### Exercise instructions:
Reproduce the rows below, word for word, from the first one through the line containing "Select No Opinion", including that line.

++++++++

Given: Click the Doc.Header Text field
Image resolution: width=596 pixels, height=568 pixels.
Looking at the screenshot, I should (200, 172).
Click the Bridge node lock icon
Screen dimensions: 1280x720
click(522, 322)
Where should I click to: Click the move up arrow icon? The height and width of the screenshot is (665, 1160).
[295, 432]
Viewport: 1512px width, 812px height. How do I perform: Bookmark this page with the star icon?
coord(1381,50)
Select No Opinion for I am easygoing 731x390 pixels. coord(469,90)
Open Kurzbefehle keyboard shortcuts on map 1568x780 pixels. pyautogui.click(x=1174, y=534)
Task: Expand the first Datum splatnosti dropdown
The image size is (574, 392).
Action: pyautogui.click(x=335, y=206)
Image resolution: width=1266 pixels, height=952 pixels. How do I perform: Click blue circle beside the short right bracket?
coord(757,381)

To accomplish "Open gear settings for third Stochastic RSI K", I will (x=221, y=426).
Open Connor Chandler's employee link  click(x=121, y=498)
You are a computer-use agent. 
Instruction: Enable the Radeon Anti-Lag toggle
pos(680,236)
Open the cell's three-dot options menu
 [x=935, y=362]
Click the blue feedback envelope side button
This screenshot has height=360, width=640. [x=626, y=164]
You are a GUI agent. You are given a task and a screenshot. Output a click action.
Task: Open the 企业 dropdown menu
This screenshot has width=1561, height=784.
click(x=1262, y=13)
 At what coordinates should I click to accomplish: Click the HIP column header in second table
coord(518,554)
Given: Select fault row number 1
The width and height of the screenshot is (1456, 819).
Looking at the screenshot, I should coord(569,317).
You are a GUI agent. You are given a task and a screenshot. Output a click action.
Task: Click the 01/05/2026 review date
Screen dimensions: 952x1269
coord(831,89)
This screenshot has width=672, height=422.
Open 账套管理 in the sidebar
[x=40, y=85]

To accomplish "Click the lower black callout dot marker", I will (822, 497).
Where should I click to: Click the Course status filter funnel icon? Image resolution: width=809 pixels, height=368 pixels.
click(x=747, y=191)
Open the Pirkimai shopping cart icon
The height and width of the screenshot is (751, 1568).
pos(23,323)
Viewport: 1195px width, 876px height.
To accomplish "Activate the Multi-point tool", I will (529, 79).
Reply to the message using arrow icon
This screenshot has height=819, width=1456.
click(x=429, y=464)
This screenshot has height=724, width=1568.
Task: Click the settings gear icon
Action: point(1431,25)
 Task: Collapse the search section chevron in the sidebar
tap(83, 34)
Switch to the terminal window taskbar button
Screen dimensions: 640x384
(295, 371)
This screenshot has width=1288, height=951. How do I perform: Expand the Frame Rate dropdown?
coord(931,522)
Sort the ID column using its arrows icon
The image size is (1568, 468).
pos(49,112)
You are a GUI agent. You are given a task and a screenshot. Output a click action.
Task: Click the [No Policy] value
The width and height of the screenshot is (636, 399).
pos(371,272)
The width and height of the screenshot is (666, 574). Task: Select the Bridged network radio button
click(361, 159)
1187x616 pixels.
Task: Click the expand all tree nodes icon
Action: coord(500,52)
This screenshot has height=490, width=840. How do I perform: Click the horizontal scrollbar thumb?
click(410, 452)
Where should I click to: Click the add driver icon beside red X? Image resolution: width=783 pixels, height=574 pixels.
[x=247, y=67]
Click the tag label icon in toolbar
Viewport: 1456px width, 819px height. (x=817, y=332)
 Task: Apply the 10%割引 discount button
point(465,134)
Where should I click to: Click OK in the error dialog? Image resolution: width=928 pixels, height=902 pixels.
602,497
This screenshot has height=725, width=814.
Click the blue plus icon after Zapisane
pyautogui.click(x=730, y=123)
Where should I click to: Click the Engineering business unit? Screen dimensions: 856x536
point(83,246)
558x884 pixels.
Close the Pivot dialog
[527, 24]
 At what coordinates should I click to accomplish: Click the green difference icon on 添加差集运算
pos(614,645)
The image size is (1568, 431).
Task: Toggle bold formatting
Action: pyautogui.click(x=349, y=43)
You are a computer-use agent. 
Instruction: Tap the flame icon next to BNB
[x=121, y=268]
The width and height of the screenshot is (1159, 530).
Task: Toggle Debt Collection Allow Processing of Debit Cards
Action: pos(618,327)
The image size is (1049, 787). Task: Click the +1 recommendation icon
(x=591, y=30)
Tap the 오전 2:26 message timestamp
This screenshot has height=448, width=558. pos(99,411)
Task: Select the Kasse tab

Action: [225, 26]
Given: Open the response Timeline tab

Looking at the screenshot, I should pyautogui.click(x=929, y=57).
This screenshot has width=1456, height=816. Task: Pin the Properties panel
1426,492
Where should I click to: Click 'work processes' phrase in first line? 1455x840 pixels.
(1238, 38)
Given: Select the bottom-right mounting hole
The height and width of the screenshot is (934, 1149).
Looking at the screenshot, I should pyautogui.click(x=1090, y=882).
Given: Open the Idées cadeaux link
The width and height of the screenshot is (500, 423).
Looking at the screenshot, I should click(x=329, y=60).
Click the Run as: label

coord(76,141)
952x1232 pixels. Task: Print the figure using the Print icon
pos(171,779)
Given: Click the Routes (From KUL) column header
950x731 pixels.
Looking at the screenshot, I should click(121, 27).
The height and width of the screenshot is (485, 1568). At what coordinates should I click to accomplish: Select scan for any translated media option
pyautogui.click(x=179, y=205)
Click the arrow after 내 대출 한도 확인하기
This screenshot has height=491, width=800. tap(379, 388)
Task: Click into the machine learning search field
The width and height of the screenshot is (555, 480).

++++++++

### Answer:
Given: Click the Doc.Header Text field
Image resolution: width=596 pixels, height=568 pixels.
Looking at the screenshot, I should (200, 172).
Click the Bridge node lock icon
Screen dimensions: 1280x720
click(522, 322)
Where should I click to: Click the move up arrow icon? The height and width of the screenshot is (665, 1160).
[295, 432]
Viewport: 1512px width, 812px height. How do I perform: Bookmark this page with the star icon?
coord(1381,50)
Select No Opinion for I am easygoing 731x390 pixels. coord(469,90)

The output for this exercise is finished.